According to new academic research, smart beta ETFs deliver above-average market returns of 2.77% a year prior to listing but once they go live this drops to a yearly underperformance of 0.44% despite claims these strategies can deliver alpha through a rules-based solution.

Although the first single-factor ETF was brought to market in 2003, it was not until after the Global Financial Crisis in 2008 when investors became disillusioned with active managers that the concept of smart beta took off.

Since then assets in smart beta ETFs have hit around $900m as investors piled into strategies supported by academically-backed research into factors such as value and low volatility.

The reason for this underperformance post listing, the report said, is due to “data overexploitation in backtests” which enables ETF issuers to attract flows from investors focused on past performance.

“Our results caution the risk of data mining in the proliferation of ETF offerings,” the authors stressed. “In fact, ETF issuers have strong incentives to present investors stellar backtested returns, as investors often pay attention to past performance, and stellar backtested performance could help ETF issuers attract investment flows.”

In particular, ETF issuers and index providers have a “degree of freedom” when it comes to index construction.

While smart beta ETFs are rules-based, the research said there is “substantial” discretion when setting the rules when the indices are being built.

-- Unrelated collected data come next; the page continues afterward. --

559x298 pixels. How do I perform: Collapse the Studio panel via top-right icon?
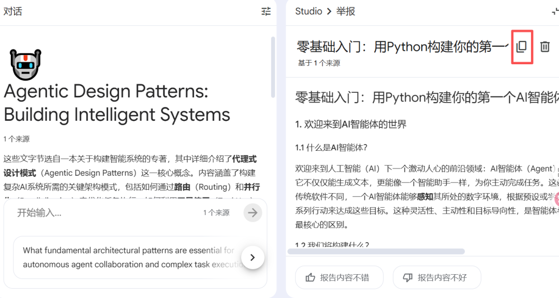(x=555, y=11)
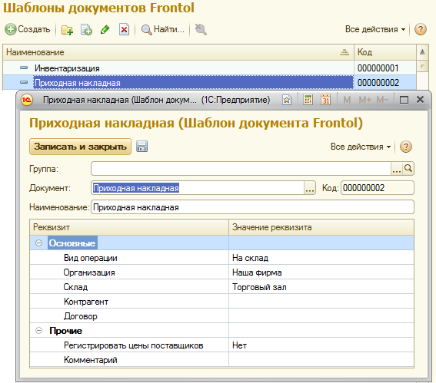Click the red X delete mark icon

124,29
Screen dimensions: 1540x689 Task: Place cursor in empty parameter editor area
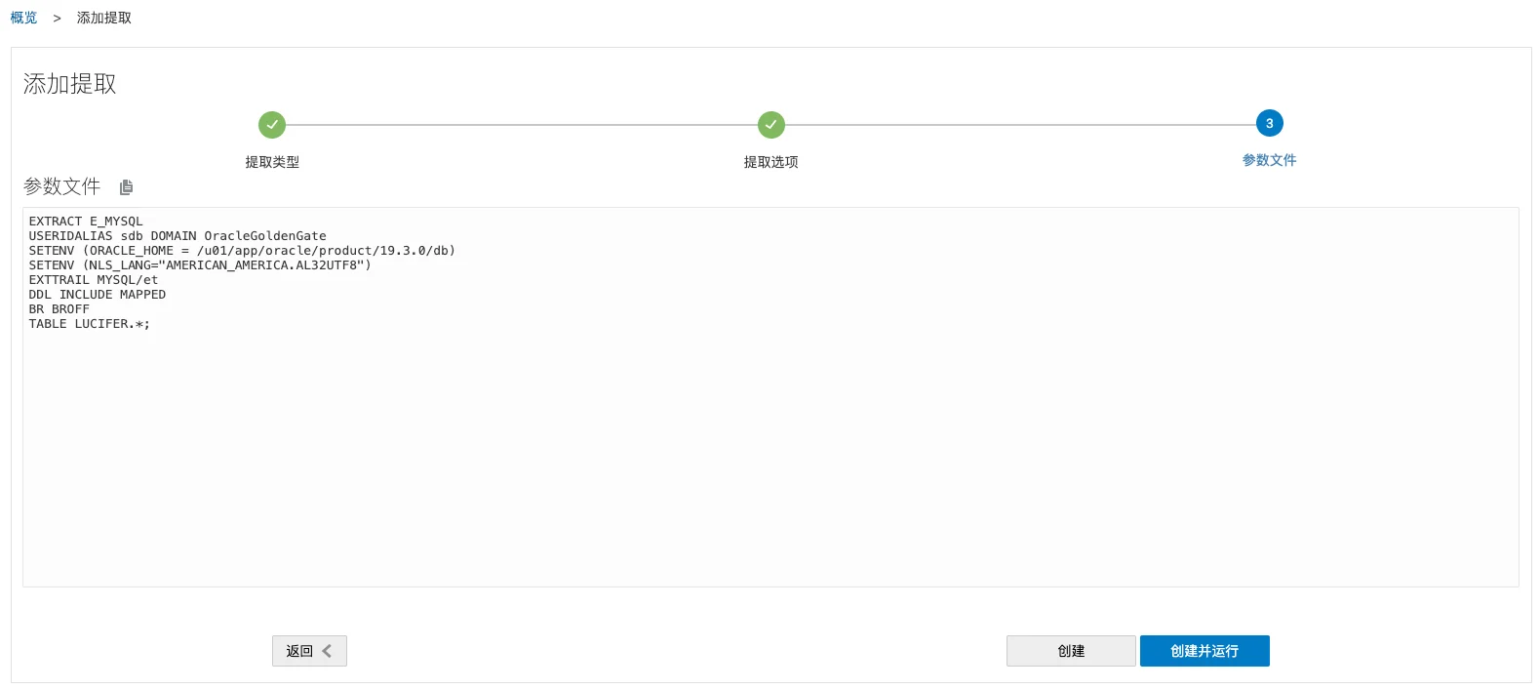pyautogui.click(x=770, y=459)
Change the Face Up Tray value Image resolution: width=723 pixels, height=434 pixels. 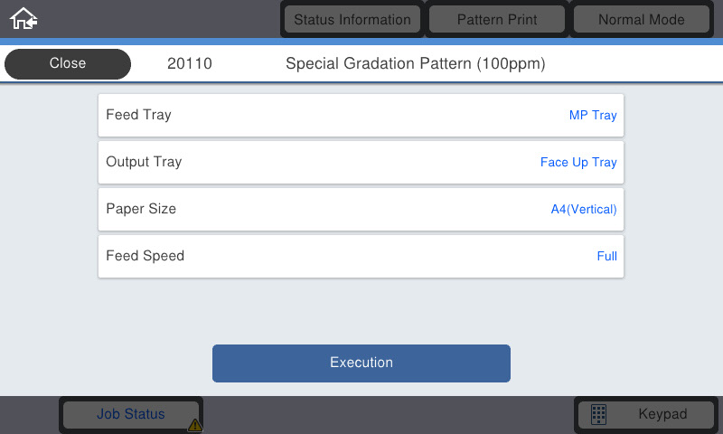tap(578, 163)
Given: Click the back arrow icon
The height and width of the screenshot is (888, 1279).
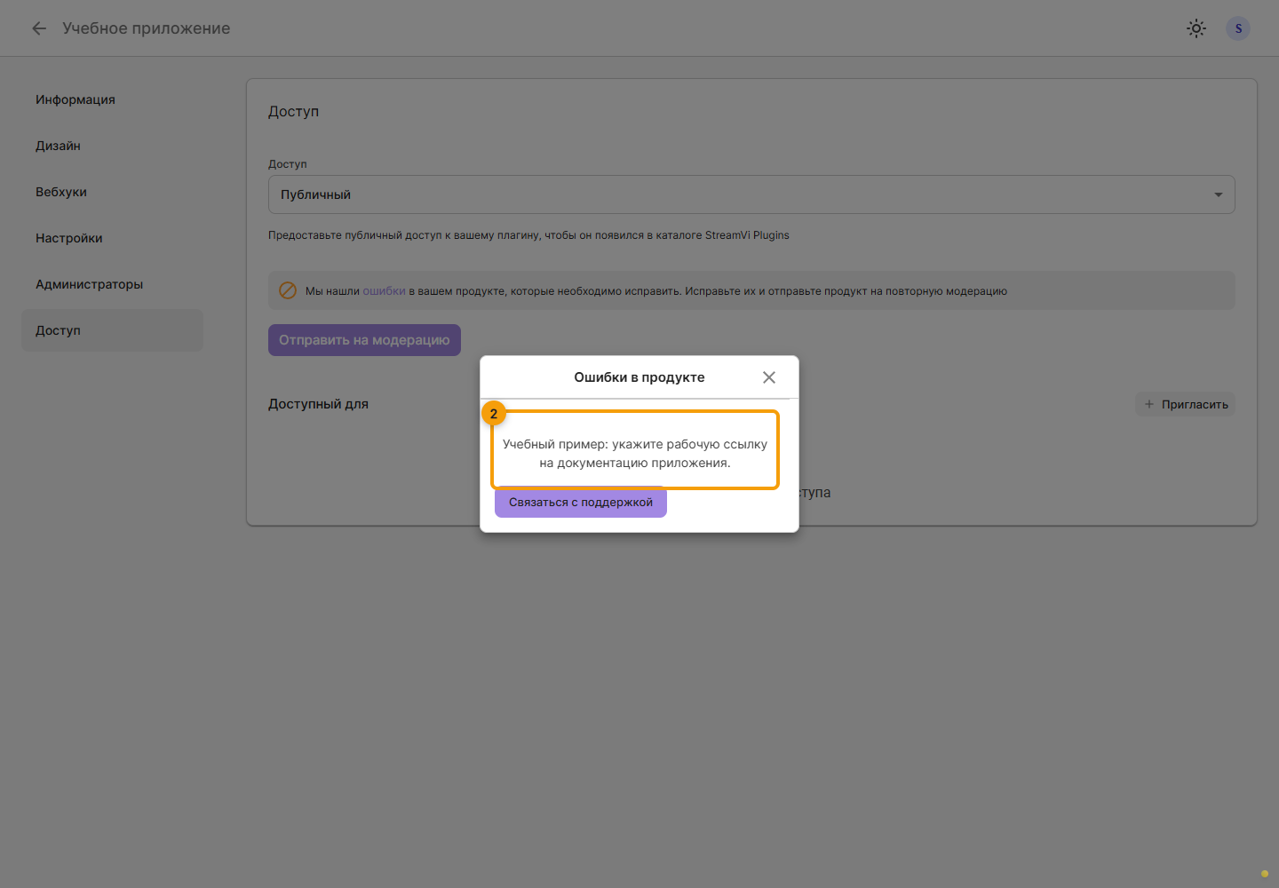Looking at the screenshot, I should 39,28.
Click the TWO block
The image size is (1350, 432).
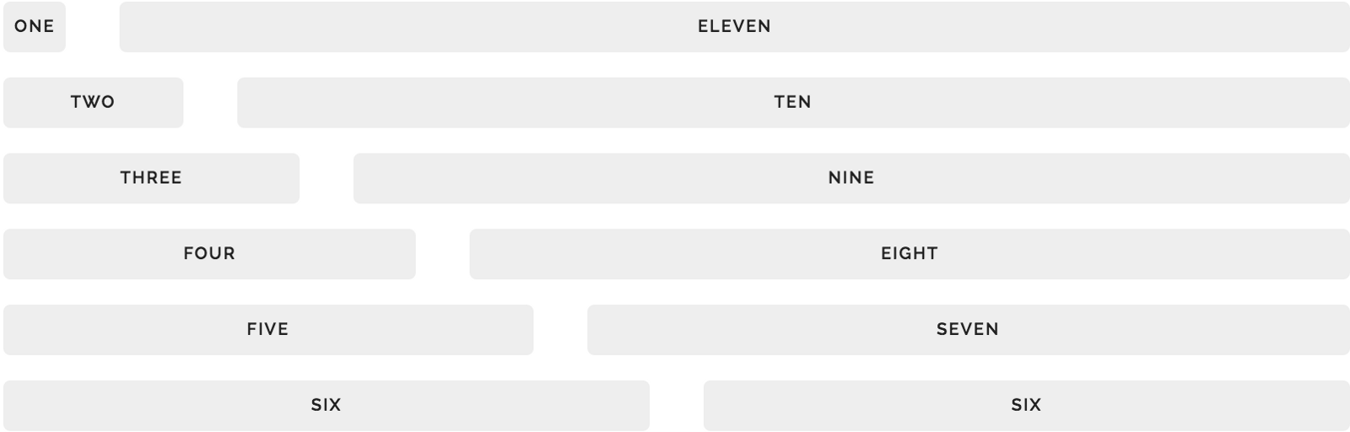pyautogui.click(x=93, y=103)
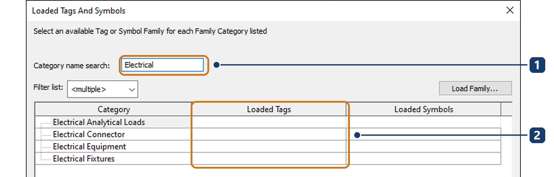Click the Load Family button
The width and height of the screenshot is (554, 177).
[x=475, y=89]
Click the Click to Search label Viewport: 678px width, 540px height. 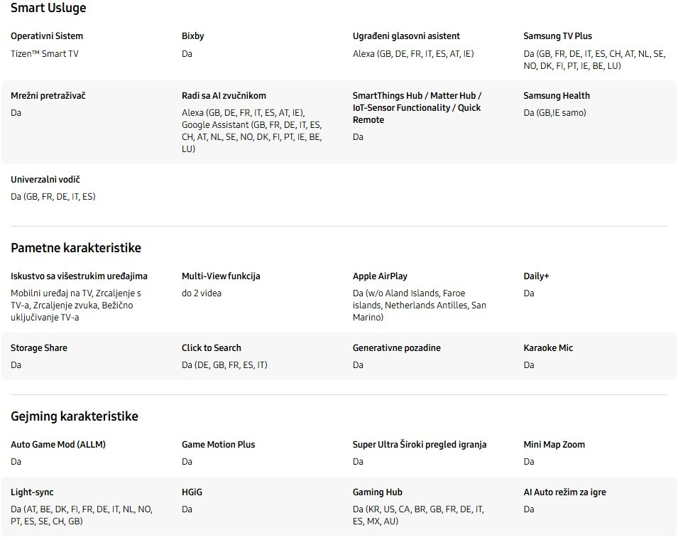[x=212, y=348]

As a result, index providers can leverage the large-scale data available to them and rapid growth in computing power to come up with some stellar index performance from thousands, “if not millions of backtests”, they argued.

This is part of the reason why two similar factor ETFs can deliver substantially different returns. An example of this is highlighted in our Q3 edition of Beyond Beta which pointed to the fact the S&P EM Small Cap index outperformed the MSCI EM Small Cap index by 5.4% in 2019.

With many smart beta ETFs launched in the last five to ten years, there is limited historical performance for investors to look at meaning they are more reliant on backtest data.

The huge drop in performance post-listing is extremely damaging to smart beta’s credibility at being able to deliver alpha.

ETF issuers need to take a look at their smart beta solutions and address any rule or index construction issues that are hindering performance or they will no longer have a market to sell to.